Study text Block Start

For anyone reading Marc's response above I'll flesh it out with something a little more step by step because I know I'd have needed it several months ago.

There's probably multiple ways this can be done, however this was how I did it.

Once you've completed your first song, clean it up so there's no extra bars.

1) Right click on a blank area of the page and you'll get a menu with Bars/Frames/Text/Lines
2) Go to Frames -> Append Veritcal Frame
3) Right click on the new frame and you should get a menu headed with "Vertical Frame" and from it go down to Add> and you'll get a further menu which will allow you to add a Title,Subtitle,Composer, etc into the frame. Now you may edit the Title etc as you normally would.
4) Right click again on a blank area of the page and this time from the menu go to Bars -> Append Bars and this will allow you to add the needed bars for your second song/movement

5) Now to clean up, In the tools menu on the left expand out bar lines and select the required bar line (likely double bar line) and click on it and hold the mouse button down and drag it to the last bar of your first song.
6) Now go to Breaks & Spacers on the left and find the Section Break and click and drag it also onto the last bar of your first song

Steps 5 & 6 allow you to change the time and key signature without them appearing at the end of your first song.

Step 7) If needed on the tools on the left expand the Key Signatures and click and drag the required key signature into the first bar of your second song

Step 8) If needed right click on the time signature (you'll get a time signature menu if you've got it right) and select Time Signature Properties and you'll be able to change your time signature if needed.

I'll add this info into the other thread also.

Study text Block End

Your objective: Please carry on the post about adding a second song to a score, starting after its final sentence. The records that follow play no part in this.

Study material Block Start

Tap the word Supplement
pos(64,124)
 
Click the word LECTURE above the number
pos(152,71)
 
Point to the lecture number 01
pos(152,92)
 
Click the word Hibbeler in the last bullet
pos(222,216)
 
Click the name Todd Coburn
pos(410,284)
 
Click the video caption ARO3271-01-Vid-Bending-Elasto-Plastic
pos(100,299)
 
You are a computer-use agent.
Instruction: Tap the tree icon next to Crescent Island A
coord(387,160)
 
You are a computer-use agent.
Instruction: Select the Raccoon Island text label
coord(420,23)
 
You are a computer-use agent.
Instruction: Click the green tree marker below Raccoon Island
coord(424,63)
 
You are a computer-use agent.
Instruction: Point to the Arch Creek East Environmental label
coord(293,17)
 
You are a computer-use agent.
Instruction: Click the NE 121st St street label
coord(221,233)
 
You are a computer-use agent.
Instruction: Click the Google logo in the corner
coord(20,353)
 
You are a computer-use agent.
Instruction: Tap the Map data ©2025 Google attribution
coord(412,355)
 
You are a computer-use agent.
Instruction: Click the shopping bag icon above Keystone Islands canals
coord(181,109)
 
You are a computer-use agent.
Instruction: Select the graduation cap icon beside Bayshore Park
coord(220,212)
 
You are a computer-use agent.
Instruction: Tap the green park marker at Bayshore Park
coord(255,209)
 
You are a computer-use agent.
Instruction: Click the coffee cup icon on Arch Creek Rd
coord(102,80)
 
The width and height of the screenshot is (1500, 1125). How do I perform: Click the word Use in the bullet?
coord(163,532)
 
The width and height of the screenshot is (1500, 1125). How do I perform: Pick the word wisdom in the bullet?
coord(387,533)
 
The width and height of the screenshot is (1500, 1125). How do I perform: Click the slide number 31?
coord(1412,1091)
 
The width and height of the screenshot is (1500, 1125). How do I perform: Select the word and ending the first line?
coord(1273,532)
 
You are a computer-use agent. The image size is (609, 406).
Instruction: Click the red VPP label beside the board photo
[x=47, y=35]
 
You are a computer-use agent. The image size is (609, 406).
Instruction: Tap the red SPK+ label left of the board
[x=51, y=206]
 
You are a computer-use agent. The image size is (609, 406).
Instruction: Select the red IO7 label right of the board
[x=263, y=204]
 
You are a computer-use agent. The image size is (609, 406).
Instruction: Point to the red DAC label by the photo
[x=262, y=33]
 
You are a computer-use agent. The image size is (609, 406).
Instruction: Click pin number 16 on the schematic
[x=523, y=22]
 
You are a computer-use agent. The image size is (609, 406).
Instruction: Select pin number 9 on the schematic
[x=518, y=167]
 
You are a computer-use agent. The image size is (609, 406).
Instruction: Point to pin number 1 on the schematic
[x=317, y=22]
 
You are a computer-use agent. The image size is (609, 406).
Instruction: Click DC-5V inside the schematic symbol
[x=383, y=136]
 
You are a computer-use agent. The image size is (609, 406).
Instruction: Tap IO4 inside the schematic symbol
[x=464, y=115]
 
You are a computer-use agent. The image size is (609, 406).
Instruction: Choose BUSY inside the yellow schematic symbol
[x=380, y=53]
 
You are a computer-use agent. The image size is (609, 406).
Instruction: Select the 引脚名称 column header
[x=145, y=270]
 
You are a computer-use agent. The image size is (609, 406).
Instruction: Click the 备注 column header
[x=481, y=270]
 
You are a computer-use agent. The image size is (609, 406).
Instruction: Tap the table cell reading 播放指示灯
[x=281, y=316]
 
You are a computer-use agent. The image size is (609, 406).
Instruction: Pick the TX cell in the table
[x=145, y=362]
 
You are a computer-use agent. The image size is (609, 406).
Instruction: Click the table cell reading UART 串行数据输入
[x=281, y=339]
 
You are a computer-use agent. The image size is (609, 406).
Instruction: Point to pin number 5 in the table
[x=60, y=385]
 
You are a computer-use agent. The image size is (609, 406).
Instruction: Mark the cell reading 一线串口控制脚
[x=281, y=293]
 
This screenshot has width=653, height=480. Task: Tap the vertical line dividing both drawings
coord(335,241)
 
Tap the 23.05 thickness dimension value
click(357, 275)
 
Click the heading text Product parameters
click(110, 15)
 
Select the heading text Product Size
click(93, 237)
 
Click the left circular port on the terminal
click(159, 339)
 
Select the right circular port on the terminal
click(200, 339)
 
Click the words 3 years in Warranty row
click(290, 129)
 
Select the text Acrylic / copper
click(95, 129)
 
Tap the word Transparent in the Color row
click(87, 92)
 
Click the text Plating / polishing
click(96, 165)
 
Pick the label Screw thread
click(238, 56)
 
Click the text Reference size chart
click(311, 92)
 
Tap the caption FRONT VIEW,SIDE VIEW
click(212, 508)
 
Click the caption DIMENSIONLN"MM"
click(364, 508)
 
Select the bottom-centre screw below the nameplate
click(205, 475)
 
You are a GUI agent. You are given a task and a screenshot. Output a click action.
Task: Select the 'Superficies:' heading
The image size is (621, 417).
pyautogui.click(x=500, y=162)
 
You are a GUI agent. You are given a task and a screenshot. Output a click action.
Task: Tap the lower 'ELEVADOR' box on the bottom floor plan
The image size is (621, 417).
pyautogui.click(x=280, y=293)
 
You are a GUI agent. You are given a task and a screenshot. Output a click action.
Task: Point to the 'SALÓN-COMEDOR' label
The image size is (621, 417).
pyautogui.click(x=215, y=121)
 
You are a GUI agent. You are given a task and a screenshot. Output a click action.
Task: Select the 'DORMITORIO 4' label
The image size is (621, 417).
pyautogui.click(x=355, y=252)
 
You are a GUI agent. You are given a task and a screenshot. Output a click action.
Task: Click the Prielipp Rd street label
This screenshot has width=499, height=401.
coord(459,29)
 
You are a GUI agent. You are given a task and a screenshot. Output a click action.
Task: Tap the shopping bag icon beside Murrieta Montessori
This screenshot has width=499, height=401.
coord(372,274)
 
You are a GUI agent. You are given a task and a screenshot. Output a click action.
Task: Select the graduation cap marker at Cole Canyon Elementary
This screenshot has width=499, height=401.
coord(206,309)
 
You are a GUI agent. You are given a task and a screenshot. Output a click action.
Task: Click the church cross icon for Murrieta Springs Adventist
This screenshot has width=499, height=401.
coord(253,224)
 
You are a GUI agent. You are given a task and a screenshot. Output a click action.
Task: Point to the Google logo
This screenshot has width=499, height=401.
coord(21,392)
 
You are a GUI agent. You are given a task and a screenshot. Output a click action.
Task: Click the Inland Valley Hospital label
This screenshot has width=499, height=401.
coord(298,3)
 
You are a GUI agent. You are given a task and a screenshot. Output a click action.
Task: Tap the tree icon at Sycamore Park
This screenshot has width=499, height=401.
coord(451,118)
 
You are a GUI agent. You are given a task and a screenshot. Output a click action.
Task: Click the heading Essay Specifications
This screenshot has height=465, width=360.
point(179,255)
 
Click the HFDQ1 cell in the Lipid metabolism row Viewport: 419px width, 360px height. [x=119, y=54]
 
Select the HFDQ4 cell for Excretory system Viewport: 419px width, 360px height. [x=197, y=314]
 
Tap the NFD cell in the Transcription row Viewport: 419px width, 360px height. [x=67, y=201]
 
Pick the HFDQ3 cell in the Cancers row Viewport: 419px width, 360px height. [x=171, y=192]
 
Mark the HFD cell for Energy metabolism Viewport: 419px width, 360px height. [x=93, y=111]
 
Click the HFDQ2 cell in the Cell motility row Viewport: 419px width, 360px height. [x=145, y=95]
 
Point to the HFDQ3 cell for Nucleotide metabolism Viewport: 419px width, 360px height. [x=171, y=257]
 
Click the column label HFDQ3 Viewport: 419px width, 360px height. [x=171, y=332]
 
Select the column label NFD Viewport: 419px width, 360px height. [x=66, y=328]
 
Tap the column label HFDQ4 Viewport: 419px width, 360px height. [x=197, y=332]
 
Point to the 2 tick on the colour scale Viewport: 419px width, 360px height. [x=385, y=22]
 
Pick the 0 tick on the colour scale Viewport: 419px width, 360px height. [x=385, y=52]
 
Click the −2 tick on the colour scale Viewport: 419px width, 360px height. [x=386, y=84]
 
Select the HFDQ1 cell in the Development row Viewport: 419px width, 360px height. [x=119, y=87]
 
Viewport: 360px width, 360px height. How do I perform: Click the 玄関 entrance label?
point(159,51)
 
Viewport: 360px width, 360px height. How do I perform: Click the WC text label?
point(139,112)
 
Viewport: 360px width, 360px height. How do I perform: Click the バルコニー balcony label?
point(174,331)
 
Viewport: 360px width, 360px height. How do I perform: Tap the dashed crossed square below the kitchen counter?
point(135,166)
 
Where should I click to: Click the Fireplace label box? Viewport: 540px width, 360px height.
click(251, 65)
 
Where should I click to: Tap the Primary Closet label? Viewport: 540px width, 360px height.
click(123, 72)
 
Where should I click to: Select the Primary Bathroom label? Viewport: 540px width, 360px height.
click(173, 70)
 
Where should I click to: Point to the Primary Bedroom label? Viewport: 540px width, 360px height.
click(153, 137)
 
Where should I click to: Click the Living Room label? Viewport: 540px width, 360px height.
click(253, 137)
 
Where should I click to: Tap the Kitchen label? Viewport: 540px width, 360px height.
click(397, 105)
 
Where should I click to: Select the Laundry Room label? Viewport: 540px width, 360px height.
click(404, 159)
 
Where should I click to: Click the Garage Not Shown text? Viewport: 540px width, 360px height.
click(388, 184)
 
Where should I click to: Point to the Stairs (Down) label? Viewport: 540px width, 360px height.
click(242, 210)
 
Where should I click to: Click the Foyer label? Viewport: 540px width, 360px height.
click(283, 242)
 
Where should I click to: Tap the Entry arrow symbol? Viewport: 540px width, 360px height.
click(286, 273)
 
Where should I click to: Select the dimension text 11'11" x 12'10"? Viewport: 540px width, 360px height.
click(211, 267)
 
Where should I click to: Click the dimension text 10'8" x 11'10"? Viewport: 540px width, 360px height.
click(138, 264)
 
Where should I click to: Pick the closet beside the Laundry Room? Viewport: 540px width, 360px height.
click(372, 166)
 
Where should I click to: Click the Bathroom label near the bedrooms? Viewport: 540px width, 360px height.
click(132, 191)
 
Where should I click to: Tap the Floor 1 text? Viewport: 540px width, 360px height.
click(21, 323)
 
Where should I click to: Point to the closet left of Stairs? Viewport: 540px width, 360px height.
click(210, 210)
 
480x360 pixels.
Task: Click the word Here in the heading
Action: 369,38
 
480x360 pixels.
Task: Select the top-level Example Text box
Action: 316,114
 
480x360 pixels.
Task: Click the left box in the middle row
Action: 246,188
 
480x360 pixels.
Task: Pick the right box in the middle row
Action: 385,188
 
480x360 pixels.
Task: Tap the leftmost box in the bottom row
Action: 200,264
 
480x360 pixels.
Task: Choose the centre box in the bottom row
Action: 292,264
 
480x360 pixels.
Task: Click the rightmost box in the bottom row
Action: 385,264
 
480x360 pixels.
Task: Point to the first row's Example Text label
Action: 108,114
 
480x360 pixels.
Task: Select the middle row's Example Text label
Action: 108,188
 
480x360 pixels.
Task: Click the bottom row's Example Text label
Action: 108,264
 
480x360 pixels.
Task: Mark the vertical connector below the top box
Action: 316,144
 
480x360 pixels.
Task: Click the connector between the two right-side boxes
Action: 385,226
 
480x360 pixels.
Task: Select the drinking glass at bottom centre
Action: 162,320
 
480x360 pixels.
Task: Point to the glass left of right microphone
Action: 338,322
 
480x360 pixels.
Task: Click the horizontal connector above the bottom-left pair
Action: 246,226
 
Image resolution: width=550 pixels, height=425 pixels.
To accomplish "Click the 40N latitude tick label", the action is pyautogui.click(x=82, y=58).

Study material Block End

Exercise output:
Workaround No Yes

Workaround is (MusicXML export and) creating the album using MuseScore 2.x (then importing that into MuseScore 3), as well as the method described above by @MrCupHolder

If the the first page number was modifiable via plugins, iIt wouldn't be hard to make pdfs with the appropriate page numbers, and use a tool such as pdftkbuilder to make the full album.
Capture.PNG
I know I'm getting quite redundant with all that could be exposed the API, so many of these things could be useful for so many features. And many of these would only be useful to very few users and would bloat the software otherwise if implemented directly into it.
I am a fan of the visual studio code model, where the software itself only provides the very basics, and the API is VERY powerful so everyone installs what he needs.

Attachment Size
Capture.PNG 29.09 KB

Access to style settings would probably also be needed as page number isn't shown on the first page by default regardless of its value ("$p" needs to be changed to "$P" in footer settings to override this). Anyway, this would indeed be useful for some applications, and would definitely be easier to do than implementing the entire album feature. So feel free to file a feature request for exposing these features to plugins, or maybe even submit a pull request for this if you feel like it.

I would like this feature because I have some short snippets to share to MuseScore.com and I don't want to upload each one - I would rather combine and then upload once.

In reply to by Jojo-Schmitz

I'm using a bunch of scripting to create PDF albums from multiple musescore files. A yaml file will provide title, list of musescore files (plus section names). A python script then exports all those files to SVG, extracts the metadata information via mscore binary, and builds an XSL-FO file with title page, linked index page(s) and then adds all the SVGs in order. Finally Apache FOP is being used to create a PDF. The result is all vector graphics. It's not very polished, partially quite ugly, and has no GUI, but works for me. If anybody is interested in collaboration I can put it up on github. Next big tasks would be to use a proper xml library to write out XSL-FO (currently I have hard coded template text sections) and to support both mscore3 and 4 (parsing version info from the metadata and calling into the proper version for export).